Pour exemple, la Terrasse d’Isenau, premier projet concret de la coopérative après l’acquisition des biens. Il s’agit d’une buvette restaurant ouverte, pour l’instant, l’été. Un endroit idyllique accessible uniquement à pied ou à vélo. La Terrasse fonctionne avec des produits de la région inclus dans un périmètre de 30 kilomètres: fromage d’alpage, viande du boucher de la vallée, les légumes de la plaine du Rhône, sirops des artisans locaux.
Dans le même esprit de cette économie circulaire, l’idée est de guider les promeneurs vers des lieux de production, les quatre exploitations agricoles et les seize chalets en activité de la région d’Isenau/Les Diablerets. Visiter les fermes, discuter, goûter aux spécialités afin de mieux connaître les acteurs locaux.

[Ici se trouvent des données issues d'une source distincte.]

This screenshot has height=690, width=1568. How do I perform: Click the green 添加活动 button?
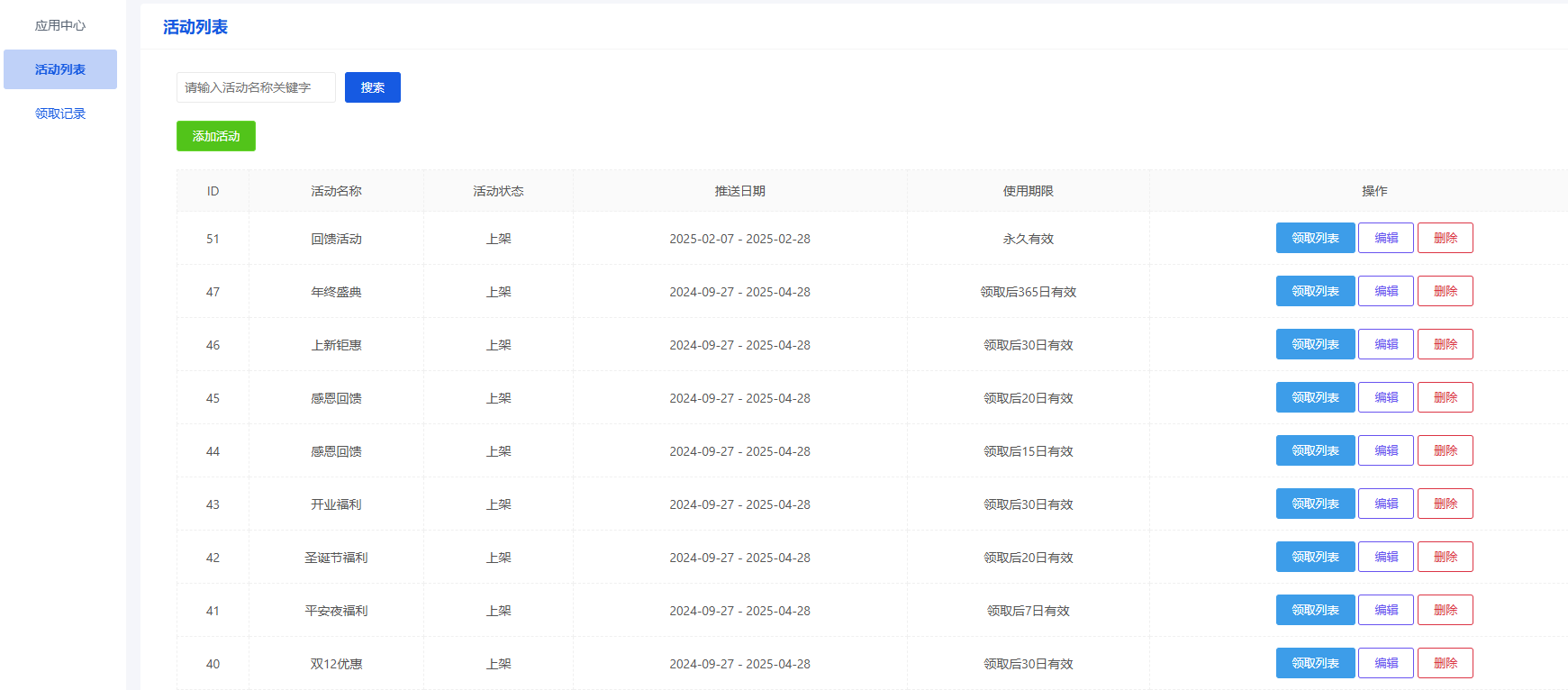pyautogui.click(x=215, y=136)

«Aujourd’hui, nous avons posé la première pierre de notre offre quatre saisons, conclut Philippe Gallaz. Prochains objectifs: étendre les itinéraires de randonnées, développer des projets éducatifs en lien avec tout ce qui est écodurabilité, mettre sur pied un parc multiactivités. En résumé, monter en puissance dans l’exploitation du domaine et développer l’offre d’activités 4 saisons, tout en préparant la mise en place du projet complet.» Le petit domaine d’Isenau offre ainsi une grande réflexion sur le tourisme de demain.
Laboratoire touristique
Avec le réchauffement climatique, le tourisme de montagne doit se réorienter. Isenau 360° l’a bien compris avec ses quatre notions de base: communauté, durabilité, 4 saisons et innovation. «Dans le cadre d’un laboratoire de tourisme, nous avons déposé un projet au niveau de la Cipra, un organisme fédéral qui promeut le tourisme de montagne durable, explique Philippe Gallaz. Nous avons obtenu deux récompenses pour l’EcoTourist app – Isenau 360: une application qui permet de se géolocaliser sur le domaine, d'accéder aux balades, d'indiquer des endroits plus dangereux et les bonnes pratiques à adopter. Loin de s’arrêter en si bon chemin, Isenau 360° a également lancé des projets de recherche écoresponsable avec les hautes écoles, l’EPFL, l’UNIL, ainsi que l’association Moving Mountains.